Interpretability

Interpretability Via Grad-Cams, Eye-Tracking, and Odds-Ratios

Interpretability refers to the ability to explain the mechanisms behind an AI's decision-making in order for clinicians to build trust in such AI systems. In our work, we have achieved interpretability via the following three methods:

  1. We visualized the regions of importance in medical images that are used by AI for making classifications. Such visualization techniques include Gradient-Weighted Class Activation Maps (Grad-CAMs); an example Grad-CAM heatmap of a full OCT report is shown at right in the above image (red/yellow colors highlight regions most important for classification, while blue/violet colors are least important).

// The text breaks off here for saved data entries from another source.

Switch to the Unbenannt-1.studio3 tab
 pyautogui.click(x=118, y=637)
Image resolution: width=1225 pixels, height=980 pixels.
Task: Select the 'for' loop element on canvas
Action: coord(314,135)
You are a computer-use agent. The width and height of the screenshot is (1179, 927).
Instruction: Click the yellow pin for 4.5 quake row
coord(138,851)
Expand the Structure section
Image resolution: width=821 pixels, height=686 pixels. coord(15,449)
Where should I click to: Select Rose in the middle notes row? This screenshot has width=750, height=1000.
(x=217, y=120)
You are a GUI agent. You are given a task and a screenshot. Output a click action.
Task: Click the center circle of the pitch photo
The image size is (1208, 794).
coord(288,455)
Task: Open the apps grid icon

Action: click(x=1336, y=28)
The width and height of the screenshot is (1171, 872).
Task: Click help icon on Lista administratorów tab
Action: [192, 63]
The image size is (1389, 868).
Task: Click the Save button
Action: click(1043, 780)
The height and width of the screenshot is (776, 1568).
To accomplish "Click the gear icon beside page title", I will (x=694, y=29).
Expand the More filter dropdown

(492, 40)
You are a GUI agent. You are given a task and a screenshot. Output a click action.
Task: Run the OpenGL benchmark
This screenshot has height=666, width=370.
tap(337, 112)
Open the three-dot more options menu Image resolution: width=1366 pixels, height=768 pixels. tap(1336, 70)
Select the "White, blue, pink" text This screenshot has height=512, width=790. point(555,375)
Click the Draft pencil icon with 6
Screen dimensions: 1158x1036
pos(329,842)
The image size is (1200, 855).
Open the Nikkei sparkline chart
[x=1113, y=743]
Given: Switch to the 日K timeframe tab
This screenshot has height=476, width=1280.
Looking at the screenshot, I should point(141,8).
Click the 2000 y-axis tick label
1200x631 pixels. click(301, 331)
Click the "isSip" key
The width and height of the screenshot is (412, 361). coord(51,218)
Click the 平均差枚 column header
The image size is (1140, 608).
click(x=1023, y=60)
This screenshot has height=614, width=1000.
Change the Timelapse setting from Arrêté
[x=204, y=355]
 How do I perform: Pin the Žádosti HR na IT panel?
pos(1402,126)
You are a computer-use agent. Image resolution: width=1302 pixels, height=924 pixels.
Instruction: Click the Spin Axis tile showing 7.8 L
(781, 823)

Read more here: Thakoor, K.A., Li, X., Tsamis, E., Sajda, P. and Hood, D.C. “Enhancing the Accuracy of Glaucoma Detection from OCT Probability Maps using Convolutional Neural Networks”. In 41st Annual International Conference of the IEEE Engineering in Medicine and Biology Society (EMBC), pp. 2036‑2040, 2019.
  2. We compared the eye movements of clinical experts on medical images during diagnoses with the concepts/image regions used by deep learning systems to make classifications. When there is alignment between AI concepts and expert eye movements, there is enhanced AI interpretability and trust between human experts and AI systems. When there is disagreement, there is potential for the AI to inform the expert of novel features useful for clinical diagnosis. Going forward, we aim to train AI systems with expert eye movements to constrain and inform such systems to enhance their efficiency, accuracy, and interpretability. Read more here: Thakoor, K., Koorathota, S., Hood, D., Sajda, P. “Robust and Interpretable Convolutional Neural Networks to Detect Glaucoma in Optical Coherence Tomography Images.” IEEE Transactions on Biomedical Engineering, 68(8), pp. 2456‑2466, August 2021. Early Access: https://ieeexplore.ieee.org/document/9286420, 8 December 2020.
  3. Using Fisher's Exact test and 3D CNNs optimized for multi-modal input (OCT and OCTA), we classified presence or absence of 5 key features associated with late stages of AMD. We then ranked the strength of association of these 5 clinical features with the presence of late stages of AMD (non-neovascular, or 'dry', AMD or neovascular, or 'wet', AMD). We found alignment across all 5 features for experts and AI when evaluating the strength of association of the features with occurence of dry AMD. However, for wet AMD occurrence, experts and AI agreed only on the strength of association of CNV (Choroidal Neovacularization). The disagreement between AI and experts for the remaining features suggests potential to find new AMD features of importance as well as future studies focused on AI-based segmentation/localization of features beyond global detection of feature presence/absence. Read more here: Thakoor, K.A., Yao, J., Bordbar, D., Moussa, O., Lin, W., Sajda, P., Chen, R. “A Multimodal Deep Learning System to Distinguish Late Stages of AMD and to Compare Expert vs. AI Ocular Biomarkers.” Scientific Reports, 12(1), p.1‑11, 2022.